> _REQUIREMENTS_
Can you rewrite the data, starting at the very beginning and ending at the line that contains "Click the boat", replacing "Viewport" with "Screen size" and leaving everything else unchanged?

BEGIN DATA PROVIDED

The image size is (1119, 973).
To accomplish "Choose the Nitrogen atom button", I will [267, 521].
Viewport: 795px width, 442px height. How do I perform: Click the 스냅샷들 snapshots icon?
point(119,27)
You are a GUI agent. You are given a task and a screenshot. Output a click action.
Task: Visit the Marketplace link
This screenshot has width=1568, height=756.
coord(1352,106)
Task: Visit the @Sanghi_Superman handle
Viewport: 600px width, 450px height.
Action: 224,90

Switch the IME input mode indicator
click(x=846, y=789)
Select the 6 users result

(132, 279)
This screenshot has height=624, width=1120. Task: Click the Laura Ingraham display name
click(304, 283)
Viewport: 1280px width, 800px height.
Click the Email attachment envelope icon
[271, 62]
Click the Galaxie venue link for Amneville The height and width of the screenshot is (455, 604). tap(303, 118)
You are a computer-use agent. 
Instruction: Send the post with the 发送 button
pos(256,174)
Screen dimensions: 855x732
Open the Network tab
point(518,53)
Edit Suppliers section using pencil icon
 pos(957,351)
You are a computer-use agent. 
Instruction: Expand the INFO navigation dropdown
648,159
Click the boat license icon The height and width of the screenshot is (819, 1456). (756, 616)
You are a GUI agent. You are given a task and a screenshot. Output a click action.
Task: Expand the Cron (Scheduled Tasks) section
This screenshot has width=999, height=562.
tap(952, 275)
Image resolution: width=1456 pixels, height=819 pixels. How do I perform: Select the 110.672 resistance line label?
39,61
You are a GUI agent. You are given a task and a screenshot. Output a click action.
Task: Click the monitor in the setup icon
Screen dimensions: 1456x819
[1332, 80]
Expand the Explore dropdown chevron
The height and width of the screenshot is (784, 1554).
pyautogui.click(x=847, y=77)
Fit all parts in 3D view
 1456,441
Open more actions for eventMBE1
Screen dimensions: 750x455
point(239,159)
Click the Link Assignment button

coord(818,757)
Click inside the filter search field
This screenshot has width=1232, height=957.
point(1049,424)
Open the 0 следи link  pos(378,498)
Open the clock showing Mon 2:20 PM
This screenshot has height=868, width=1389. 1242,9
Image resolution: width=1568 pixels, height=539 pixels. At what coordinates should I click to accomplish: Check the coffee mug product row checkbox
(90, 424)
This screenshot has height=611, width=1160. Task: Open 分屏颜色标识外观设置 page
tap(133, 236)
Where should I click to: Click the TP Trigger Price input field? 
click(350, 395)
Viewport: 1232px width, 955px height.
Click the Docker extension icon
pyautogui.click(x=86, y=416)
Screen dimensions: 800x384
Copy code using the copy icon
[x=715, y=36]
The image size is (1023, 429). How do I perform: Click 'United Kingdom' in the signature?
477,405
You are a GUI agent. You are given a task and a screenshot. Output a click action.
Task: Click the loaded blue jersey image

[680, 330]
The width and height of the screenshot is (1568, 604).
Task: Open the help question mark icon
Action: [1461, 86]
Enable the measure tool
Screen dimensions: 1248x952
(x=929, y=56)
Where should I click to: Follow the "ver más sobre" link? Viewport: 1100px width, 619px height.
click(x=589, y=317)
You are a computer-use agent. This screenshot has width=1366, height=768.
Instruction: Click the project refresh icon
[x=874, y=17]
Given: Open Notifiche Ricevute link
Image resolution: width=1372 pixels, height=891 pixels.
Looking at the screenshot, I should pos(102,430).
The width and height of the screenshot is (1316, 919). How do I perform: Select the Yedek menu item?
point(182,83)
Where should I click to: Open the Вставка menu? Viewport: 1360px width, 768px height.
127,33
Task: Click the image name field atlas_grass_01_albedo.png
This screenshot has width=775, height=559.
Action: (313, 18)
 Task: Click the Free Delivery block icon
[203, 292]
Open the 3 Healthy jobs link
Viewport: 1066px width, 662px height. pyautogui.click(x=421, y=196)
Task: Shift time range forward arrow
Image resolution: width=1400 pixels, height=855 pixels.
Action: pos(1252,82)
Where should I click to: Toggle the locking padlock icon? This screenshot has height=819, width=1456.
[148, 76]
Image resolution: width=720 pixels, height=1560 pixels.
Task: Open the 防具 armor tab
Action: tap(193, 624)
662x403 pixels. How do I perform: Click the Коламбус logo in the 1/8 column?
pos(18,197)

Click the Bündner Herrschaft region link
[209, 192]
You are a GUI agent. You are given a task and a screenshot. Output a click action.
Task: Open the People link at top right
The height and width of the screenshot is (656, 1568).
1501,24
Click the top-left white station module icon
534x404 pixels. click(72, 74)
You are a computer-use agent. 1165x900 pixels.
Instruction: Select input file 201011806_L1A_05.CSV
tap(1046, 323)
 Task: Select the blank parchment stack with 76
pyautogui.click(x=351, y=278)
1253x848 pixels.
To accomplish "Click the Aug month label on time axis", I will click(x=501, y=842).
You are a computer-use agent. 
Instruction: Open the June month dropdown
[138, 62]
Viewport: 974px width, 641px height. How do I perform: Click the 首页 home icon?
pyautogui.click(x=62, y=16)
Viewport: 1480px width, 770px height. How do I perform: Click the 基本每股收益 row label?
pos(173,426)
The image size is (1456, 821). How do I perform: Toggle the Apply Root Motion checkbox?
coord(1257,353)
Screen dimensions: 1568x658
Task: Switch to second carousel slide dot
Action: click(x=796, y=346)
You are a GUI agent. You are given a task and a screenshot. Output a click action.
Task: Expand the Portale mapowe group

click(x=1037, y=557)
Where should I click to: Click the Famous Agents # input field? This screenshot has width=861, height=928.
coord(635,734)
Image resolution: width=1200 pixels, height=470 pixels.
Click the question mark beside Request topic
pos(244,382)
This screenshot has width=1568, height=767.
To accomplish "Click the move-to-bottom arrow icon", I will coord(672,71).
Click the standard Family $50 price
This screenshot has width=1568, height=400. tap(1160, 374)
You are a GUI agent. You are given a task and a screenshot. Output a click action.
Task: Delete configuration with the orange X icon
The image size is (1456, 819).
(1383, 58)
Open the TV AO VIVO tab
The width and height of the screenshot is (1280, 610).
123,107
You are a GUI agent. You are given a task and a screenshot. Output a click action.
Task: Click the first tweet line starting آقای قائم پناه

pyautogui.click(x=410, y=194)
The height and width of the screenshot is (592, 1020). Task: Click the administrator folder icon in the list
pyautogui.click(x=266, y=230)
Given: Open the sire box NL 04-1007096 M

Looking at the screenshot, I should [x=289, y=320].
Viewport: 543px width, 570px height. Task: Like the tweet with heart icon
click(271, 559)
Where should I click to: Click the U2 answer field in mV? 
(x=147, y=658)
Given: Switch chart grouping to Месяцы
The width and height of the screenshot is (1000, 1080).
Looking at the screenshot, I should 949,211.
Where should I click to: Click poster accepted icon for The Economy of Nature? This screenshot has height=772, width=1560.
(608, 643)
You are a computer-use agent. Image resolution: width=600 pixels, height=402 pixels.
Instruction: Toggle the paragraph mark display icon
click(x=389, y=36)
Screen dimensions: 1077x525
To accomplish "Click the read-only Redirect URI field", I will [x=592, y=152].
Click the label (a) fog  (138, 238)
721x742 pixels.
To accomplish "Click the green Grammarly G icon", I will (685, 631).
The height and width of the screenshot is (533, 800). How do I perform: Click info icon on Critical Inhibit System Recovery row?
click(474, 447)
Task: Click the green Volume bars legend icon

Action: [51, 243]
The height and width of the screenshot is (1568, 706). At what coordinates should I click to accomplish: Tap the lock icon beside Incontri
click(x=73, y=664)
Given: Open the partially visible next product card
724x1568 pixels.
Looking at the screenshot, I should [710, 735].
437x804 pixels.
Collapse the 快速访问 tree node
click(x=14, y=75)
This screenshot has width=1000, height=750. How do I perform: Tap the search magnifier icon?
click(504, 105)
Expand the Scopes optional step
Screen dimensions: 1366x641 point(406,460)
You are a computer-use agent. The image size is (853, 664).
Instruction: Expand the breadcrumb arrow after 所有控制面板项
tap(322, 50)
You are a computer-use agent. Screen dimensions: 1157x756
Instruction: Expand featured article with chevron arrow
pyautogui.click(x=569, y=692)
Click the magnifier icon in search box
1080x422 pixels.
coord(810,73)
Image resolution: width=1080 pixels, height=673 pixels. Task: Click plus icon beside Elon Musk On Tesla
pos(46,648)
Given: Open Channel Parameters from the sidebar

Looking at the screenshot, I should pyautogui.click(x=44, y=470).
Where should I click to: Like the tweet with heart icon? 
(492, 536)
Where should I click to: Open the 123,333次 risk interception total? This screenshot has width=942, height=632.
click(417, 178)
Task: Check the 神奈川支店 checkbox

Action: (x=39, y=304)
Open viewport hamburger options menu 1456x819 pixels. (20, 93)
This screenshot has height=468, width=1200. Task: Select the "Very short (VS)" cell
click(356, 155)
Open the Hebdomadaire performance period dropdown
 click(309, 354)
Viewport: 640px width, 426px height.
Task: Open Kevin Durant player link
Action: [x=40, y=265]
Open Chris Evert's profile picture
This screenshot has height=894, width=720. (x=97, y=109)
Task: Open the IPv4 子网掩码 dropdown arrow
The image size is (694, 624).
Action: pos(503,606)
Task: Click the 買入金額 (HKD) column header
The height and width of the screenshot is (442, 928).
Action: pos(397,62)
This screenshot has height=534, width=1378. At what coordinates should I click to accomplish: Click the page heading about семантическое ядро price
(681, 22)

END DATA PROVIDED

> _TASK RESULT_
The image size is (1119, 973).
To accomplish "Choose the Nitrogen atom button", I will [267, 521].
Screen size: 795px width, 442px height. How do I perform: Click the 스냅샷들 snapshots icon?
point(119,27)
You are a GUI agent. You are given a task and a screenshot. Output a click action.
Task: Visit the Marketplace link
This screenshot has width=1568, height=756.
coord(1352,106)
Task: Visit the @Sanghi_Superman handle
Screen size: 600px width, 450px height.
Action: 224,90

Switch the IME input mode indicator
click(x=846, y=789)
Select the 6 users result

(132, 279)
This screenshot has height=624, width=1120. Task: Click the Laura Ingraham display name
click(304, 283)
Screen size: 1280px width, 800px height.
Click the Email attachment envelope icon
[271, 62]
Click the Galaxie venue link for Amneville The height and width of the screenshot is (455, 604). tap(303, 118)
You are a computer-use agent. 
Instruction: Send the post with the 发送 button
pos(256,174)
Screen dimensions: 855x732
Open the Network tab
point(518,53)
Edit Suppliers section using pencil icon
 pos(957,351)
You are a computer-use agent. 
Instruction: Expand the INFO navigation dropdown
648,159
Click the boat license icon The height and width of the screenshot is (819, 1456). (756, 616)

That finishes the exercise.